Mom set her own rules. She was home every night at 6 p.m. and never worked evenings or weekends. After 6, she was Mom. Before then, she was one of the boys. Everyone who worked at what became Gang Tyre Ramer and Brown (and yes, she’s the Brown in the name, not me) knew she was the brains of the place. The lawyers (and clients) lined up outside her door for her advice. The parade included Bob Hope, George Burns, Elizabeth Taylor, Marilyn Monroe, Lucille Ball, Frank Sinatra, James Clavell, Steven Spielberg, Clint Eastwood and dozens of others, along with every lawyer who ever worked there.

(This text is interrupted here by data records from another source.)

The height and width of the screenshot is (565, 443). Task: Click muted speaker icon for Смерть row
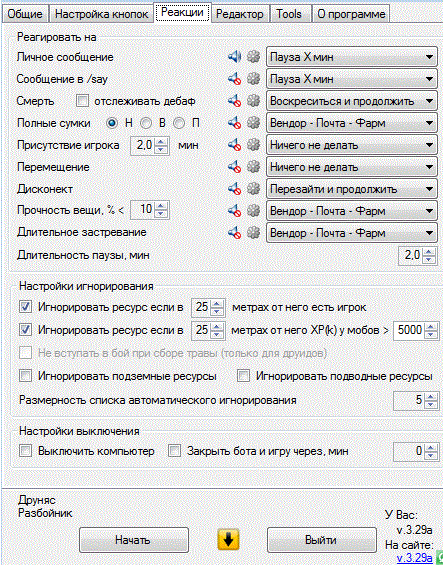point(234,101)
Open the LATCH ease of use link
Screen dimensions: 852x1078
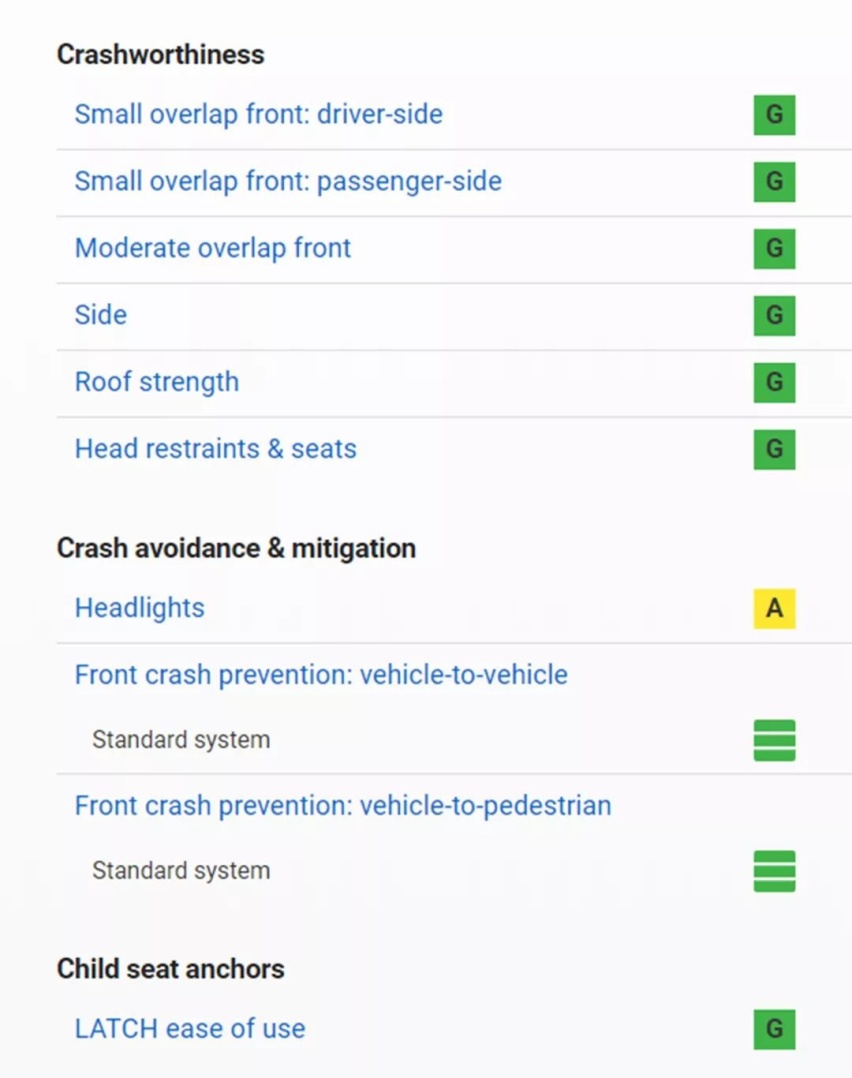coord(190,1028)
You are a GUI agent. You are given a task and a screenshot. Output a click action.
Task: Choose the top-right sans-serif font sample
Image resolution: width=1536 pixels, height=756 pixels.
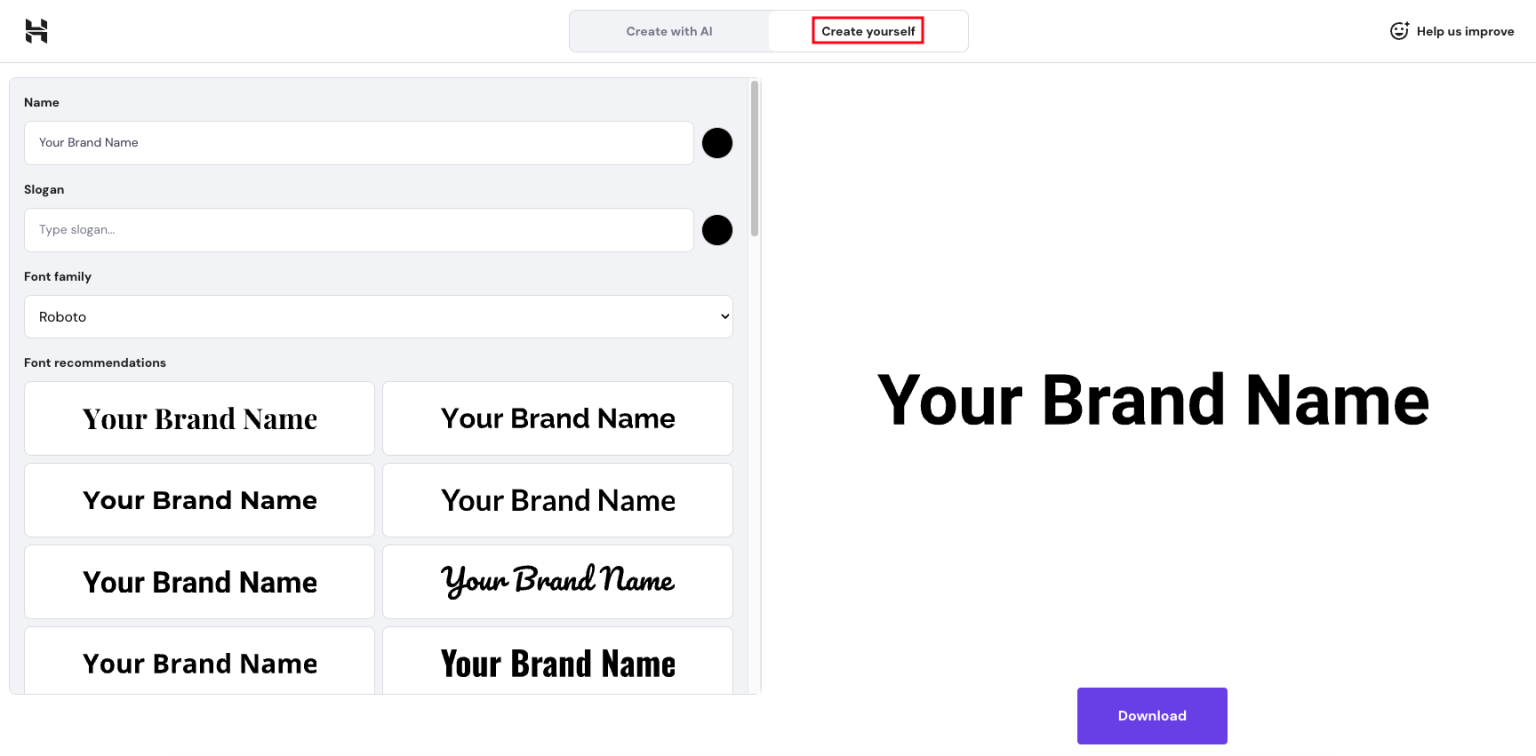557,418
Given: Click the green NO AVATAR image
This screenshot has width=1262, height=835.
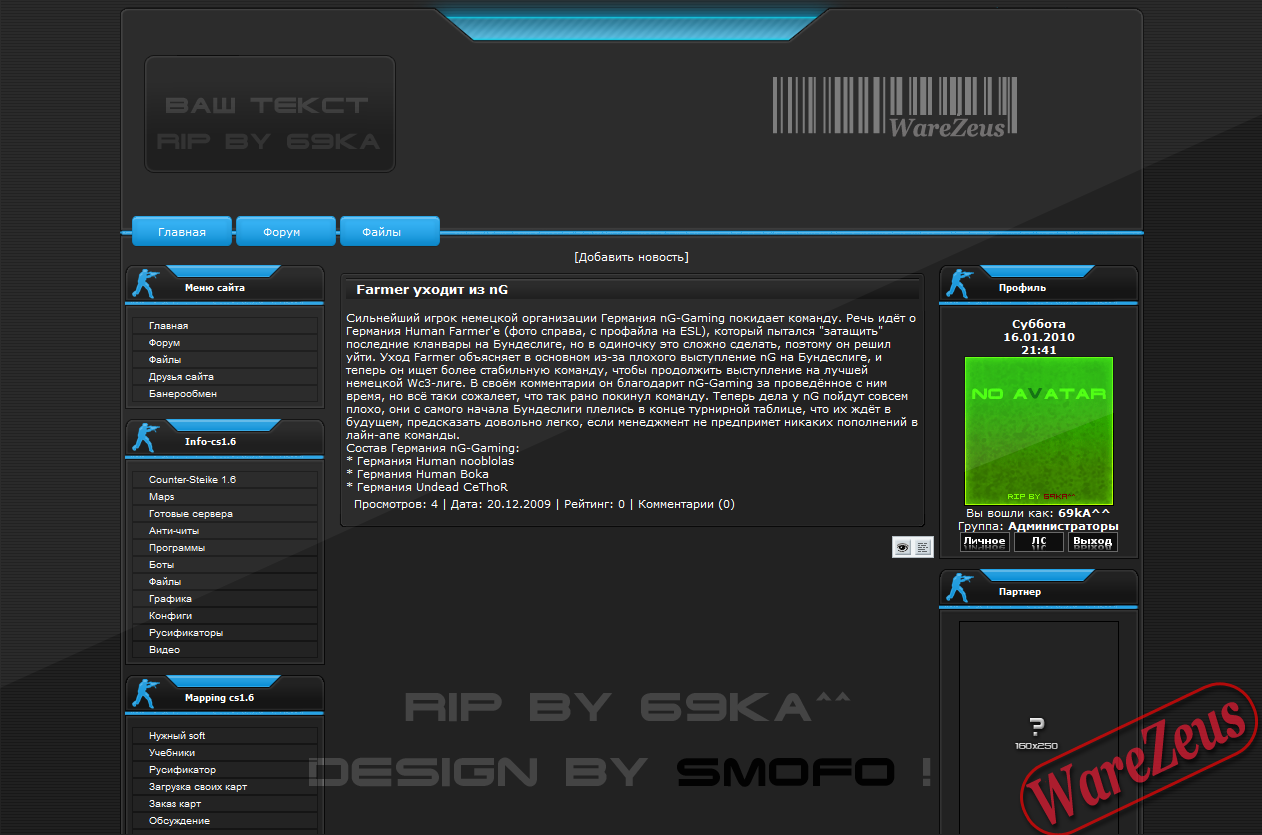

She was a living computer before there was any other sort. Every Friday, she went to the beauty parlor (“the salon” in today’s terminology) with a foot of advance sheets — the heavy paperback books in which legal cases were then first printed — hot off the press. Her car was always swamped with those books. She would read — no, she’d memorize — the advance sheets while sitting in the beauty parlor with the helmet of fire on her head. It was as if that dome infused her with the new case law. At the office, we would ask her a question, and she would quote the cases verbatim, down to the page number.
Mom would never admit to being a groundbreaker. She never complained about the prejudice she faced. But she was proud of her accomplishments. She always said without bravado (but with just a hint of pride) that as a woman she had to be better than the men around her. And she was.
Harold Brown is a partner at the Gang Tyre Ramer and Brown law firm in Beverly Hills.